Thank GOD that, as a Case Manager, I’m not providing direct patient care. However, I *am* doing a lot of talking to patients on the phone from our office (just down the hall, BTW) about what kind of healthcare needs (medical equipment, home care, physical rehab, etc) they might require on discharge. And then we’re counseling families from their homes (no visitors allowed) about the next steps when the patient is close to being discharged from the hospital (unless, of course, they’re “celestially” discharged 😢).
Which is the next big issue for me. We have NOWHERE to send these COVID+ patients that require rehab (no nursing facilities are accepting). And we’re also dealing with Assisted Living facilities or Group Homes that are refusing to take their residents back.

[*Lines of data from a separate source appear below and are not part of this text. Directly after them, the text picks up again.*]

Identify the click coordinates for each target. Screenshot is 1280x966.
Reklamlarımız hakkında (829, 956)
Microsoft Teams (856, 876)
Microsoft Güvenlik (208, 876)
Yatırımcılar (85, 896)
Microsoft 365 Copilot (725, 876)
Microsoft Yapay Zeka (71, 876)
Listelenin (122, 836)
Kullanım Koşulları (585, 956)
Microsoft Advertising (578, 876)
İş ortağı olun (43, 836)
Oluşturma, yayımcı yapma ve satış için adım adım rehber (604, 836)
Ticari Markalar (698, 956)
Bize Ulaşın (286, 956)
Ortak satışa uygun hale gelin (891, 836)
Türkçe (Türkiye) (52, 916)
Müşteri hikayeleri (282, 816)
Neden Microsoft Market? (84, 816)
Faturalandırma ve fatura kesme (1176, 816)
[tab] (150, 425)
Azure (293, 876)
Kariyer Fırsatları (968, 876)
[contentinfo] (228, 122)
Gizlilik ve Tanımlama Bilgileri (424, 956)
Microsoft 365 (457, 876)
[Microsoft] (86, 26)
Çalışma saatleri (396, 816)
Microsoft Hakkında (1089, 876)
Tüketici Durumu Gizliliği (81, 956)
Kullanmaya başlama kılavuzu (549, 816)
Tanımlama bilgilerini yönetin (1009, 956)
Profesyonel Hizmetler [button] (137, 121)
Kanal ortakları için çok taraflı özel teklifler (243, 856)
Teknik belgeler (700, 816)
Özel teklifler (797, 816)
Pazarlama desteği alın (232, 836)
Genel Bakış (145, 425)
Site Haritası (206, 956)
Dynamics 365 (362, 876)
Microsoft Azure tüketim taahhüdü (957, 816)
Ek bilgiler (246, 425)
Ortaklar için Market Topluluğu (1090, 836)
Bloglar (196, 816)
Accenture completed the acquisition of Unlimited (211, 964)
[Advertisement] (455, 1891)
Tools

Yesterday, I had a Group Home manager tell me he couldn’t take his resident back because they hadn’t received their order of PPE that they *just* ordered LAST WEEK 😡 But the best part? He stated that he’d take him back if the hospital sent him home with TWO WEEKS of PPE for his home.

Today, we had a nursing facility “accept” a COVID-19 patient, but requested we send the patient with ten masks.

Seriously. All this … when direct care workers have to *literally* sign their lives away on a daily basis to get ONE N95 mask. The same ONE that they have to reuse for the entire day, placing it in paper bags throughout the shift when “not in use.”

And now, tonight … A national spotlight on The Rachel Maddow Show about how our 3K+-Hospital bed health system is reaching capacity and “transferring patients” amongst our hospitals. Which basically means they’re sending these patients to none other than the hospital that I work in … The Mother Ship. The First and Largest of the hospitals.

At the end of the day – like all my coworkers – I am exhausted mentally, physically, and emotionally. And yet, we healthcare workers get up the next morning and do it again.

Thank you all for your thoughts, prayers, and positive vibes. I totally appreciate them.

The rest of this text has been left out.